- _WRITTEN REQUEST_
Copy out the data below word for word, leaving out the pictures.

- _RECORDS SUPPLIED_

____________________

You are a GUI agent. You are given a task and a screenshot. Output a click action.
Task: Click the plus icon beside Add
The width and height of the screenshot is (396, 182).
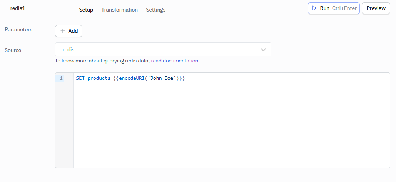tap(63, 31)
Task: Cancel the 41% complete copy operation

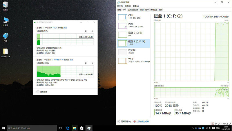Action: click(x=93, y=63)

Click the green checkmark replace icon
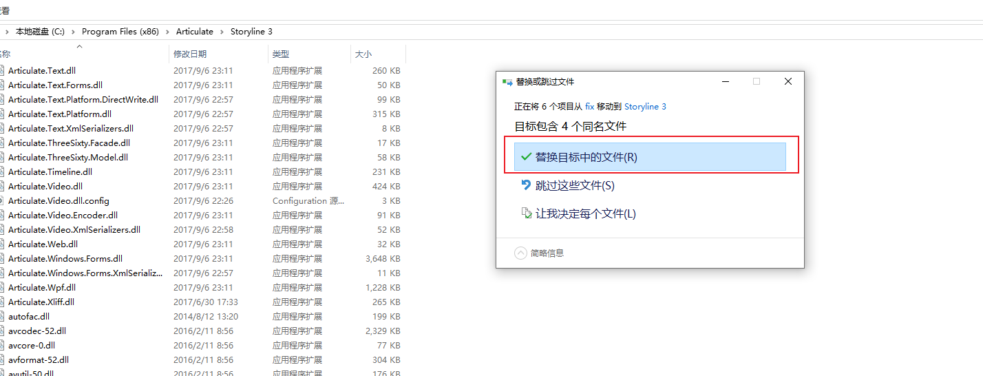[x=527, y=157]
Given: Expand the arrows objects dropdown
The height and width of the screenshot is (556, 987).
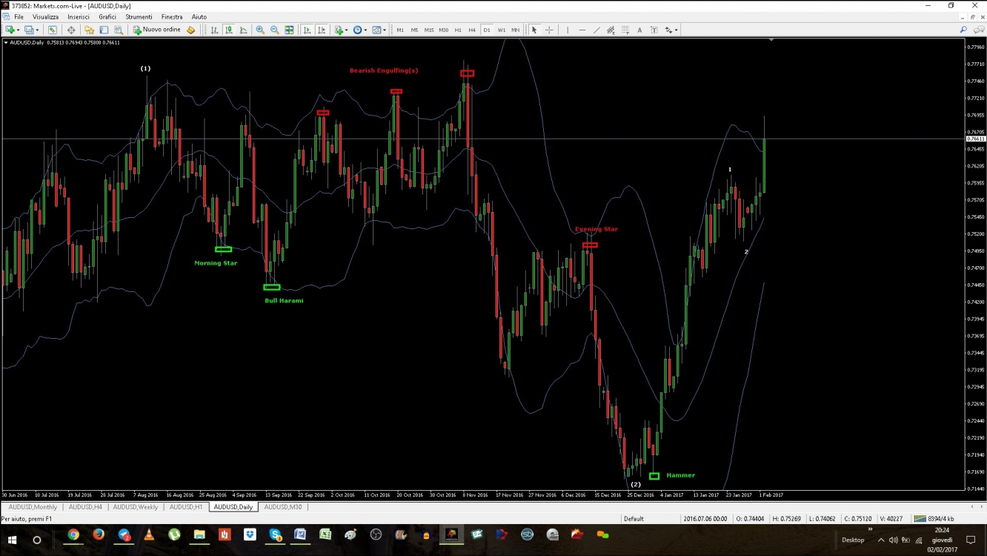Looking at the screenshot, I should pos(677,30).
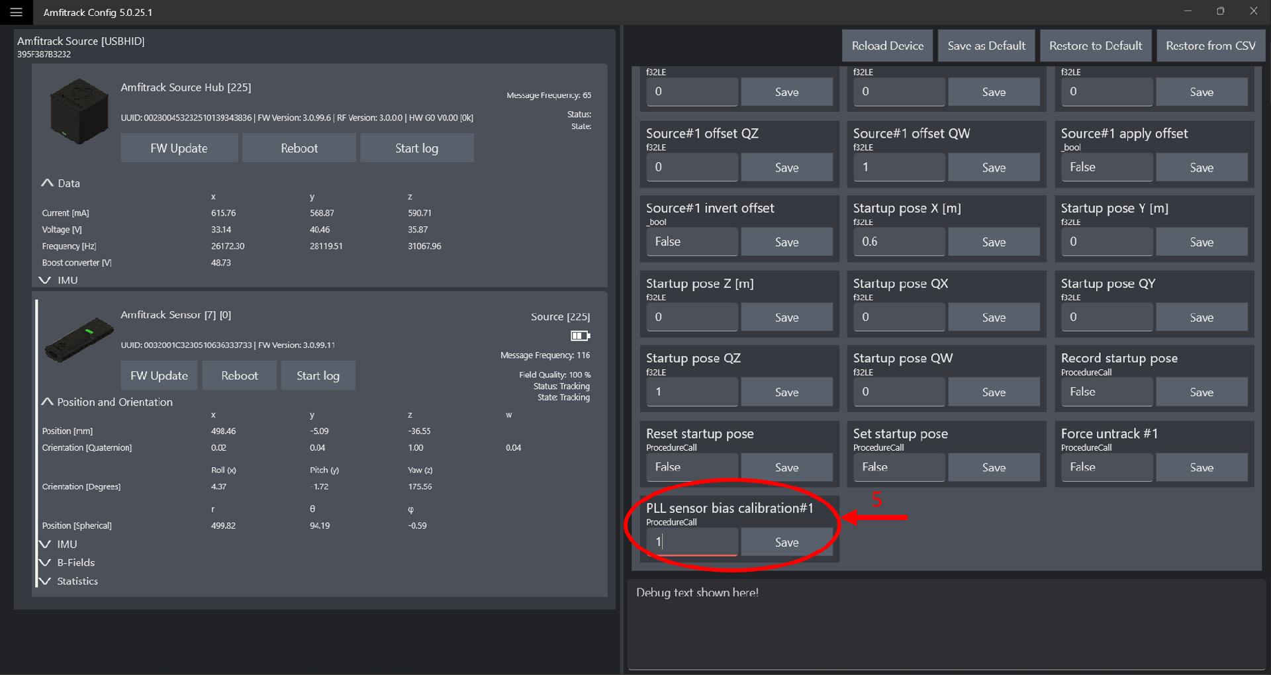Click Source#1 apply offset bool field
Screen dimensions: 1271x675
click(1107, 167)
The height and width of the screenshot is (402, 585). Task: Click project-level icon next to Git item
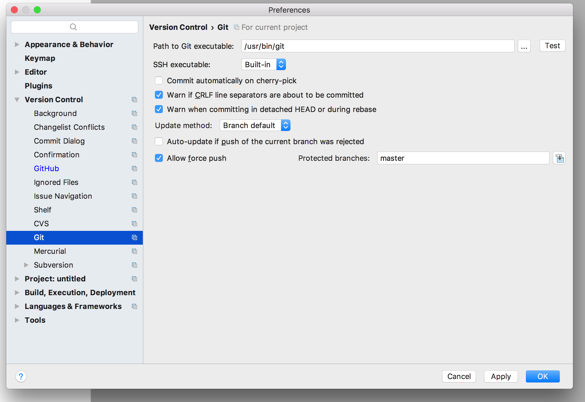[x=134, y=237]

____________________

- _FINISHED EXERCISE_
You are a GUI agent. You are given a task and a screenshot. Output a click action.
Task: Click the plus icon beside Add
The width and height of the screenshot is (396, 182).
tap(63, 31)
Task: Cancel the 41% complete copy operation

Action: click(x=93, y=63)

Click the green checkmark replace icon
[x=527, y=157]
Given: Expand the arrows objects dropdown
The height and width of the screenshot is (556, 987).
Looking at the screenshot, I should pos(677,30).
Click Source#1 apply offset bool field
Screen dimensions: 1271x675
click(1107, 167)
The height and width of the screenshot is (402, 585). Task: Click project-level icon next to Git item
[x=134, y=237]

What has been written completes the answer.